A key theme from the conference was moving away from a research focus on only Dementia with Lewy bodies (DLB) to applying lessons from wider related disorders. This was a common theme throughout the conference: in a plenary on clinical synucleopathies, Professor Ron Postuma from McGill University, Canada, discussed the link between REM sleep behaviour disorder and how it can be a useful area of study to better understand prodromal disease in both DLB and Parkinson’s disease (PD). Further highlighting this point, Dr Sonja Scholz, NIH, US, during the genetics symposium highlighted the results of a recent gene wide association analysis (GWAS) of DLB which found that DLB genetic risk is a complex overlap of Alzheimer’s disease and PD. Similarly, Dr Aaron Wagen, UCL, UK, reported findings of shared heritability between DLB, PD and Alzheimer’s when looking within specific loci of the genome, specifically SNCA and APOE4, although this only explained approximately 50% of the genetic risk of the disease. Finally, the importance of vascular pathology in DLB was highlighted from a dual perspective: in the neuropathology symposium, Dr Lauren Walker, Newcastle University, UK, highlighted cerebral amyloid angiopathy (CAA) which occurs both in DLB and PD dementia but with a different topographical distribution and with type 1 CAA more common in DLB, whilst in the neuroimaging session, Professor Daniel Ferreira, Karolinska, Sweden, talked about the differential contribution of cerebrovascular disease in grey matter degeneration in DLB.

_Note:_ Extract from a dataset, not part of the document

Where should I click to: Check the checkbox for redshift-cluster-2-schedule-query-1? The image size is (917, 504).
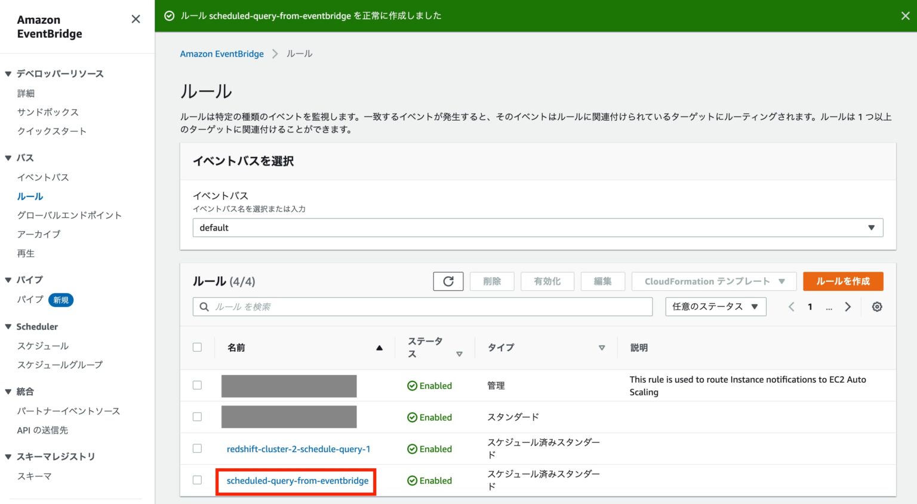198,449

Another key theme was the emergence of novel techniques and biomarkers which may be useful both in better understanding mechanisms of disease as well as for diagnosis and patient stratification in clinical trials. One new possible biomarker is EEG as highlighted by Dr Julia Schumacher, Rostock, Germany, with a shift to slower frequencies in DLB which is already seen in patients with mild cognitive disorder suggestive of Lewy body disease (MCI-LB) compared to both MCI with likely Alzheimer pathology and controls. Although more standardisation of EEG is needed, its wide availability, ease and low cost could make it a potentially useful marker to better diagnose MCI. Blood biomarkers are also emerging for disease monitoring and diagnosis as discussed in depth in a dedicated symposium chaired by Professor Omar El-Agnaf, Qatar Biomedical Research Institute and Professor Henrik Zetterberg, University of Gothenburg, Sweden: progress in alpha-synuclein assays, plasma p-tau and amyloid markers marks an exciting time in the field.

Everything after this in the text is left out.